Delighting In God's Grace
” ..the Lord gave, and the Lord hath taken away; blessed be the name of the Lord.” Job 1:21b
These words have been on my mind the last few weeks as I have thought a lot about a friend of mine that had to deliver her baby boy knowing the baby had already passed away. She was 8 weeks from delivery and how completely heart broken for them, we are. My mind goes back to this verse and as I see Gods grace so strong in their lives. I am at a loss for words, what do you say to someone who is suffering with such a great pain. I have been through loss, I have miscarried 3 times that I know of and I am pretty sure I have lost a few more babies in the 19 years I have been married. A baby is a Baby and loss is loss, I know how difficult this time was for me, and I never felt any of my babies or held them in my arms, yet When I look at them and see them holding their son and although they are hurting they have a smile on their face. I know they are hurting, I cannot imagine the pain they are feeling.

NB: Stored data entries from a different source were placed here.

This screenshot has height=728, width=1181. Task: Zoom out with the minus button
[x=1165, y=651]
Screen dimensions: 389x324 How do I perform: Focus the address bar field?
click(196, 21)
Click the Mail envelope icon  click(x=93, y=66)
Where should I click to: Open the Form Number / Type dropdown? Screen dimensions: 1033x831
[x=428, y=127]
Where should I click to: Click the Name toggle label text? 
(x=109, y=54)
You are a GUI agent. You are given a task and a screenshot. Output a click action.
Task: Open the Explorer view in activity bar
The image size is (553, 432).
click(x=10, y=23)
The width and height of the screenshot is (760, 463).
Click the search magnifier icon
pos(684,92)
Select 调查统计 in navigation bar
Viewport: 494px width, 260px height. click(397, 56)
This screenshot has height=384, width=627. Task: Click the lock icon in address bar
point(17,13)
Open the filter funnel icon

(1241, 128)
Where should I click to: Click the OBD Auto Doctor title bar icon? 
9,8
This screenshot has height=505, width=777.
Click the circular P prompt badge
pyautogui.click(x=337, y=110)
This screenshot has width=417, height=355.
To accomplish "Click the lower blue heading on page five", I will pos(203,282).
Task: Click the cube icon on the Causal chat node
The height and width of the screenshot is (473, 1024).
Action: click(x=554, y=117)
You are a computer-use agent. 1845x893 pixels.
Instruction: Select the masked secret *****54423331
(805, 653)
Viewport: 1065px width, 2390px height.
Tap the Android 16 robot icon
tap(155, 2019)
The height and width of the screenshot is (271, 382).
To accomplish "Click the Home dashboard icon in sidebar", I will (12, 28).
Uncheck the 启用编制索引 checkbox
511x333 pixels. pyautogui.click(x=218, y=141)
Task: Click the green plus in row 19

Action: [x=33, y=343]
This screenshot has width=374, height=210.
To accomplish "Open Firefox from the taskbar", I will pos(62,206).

Gods grace is absolutely amazing, Gods grace is something you experience, it is something you feel, but the amazing thing about Gods grace is that it is something others see in you. I look at several around me and the thought goes through my mind, they are so strong, I would never make it.. But that is the very place you have to be to have the grace of God. When you’re at a place in your life where it isn’t possible or you can’t do it or you can’t make it that is when God can. This applies to more than just death, it applies to relationships, finances and so much more, but no matter the situation you are in, Gods grace is sufficient. He has a special grace for every thing we face and we don’t get the grace of God until we are in need of His grace. I am amazed the many times Gods grace has been there and been sufficient, I can look back on many things in my life that had it not been for God, I would have never made it through. And many times I look back and say to myself, how did I make it through? and then I am reminded of the wonderful Grace of God that many times carried me, when I couldn’t walk through the trial on my own, he picked me up and carried me to make sure I made it safely to the other side of the storm.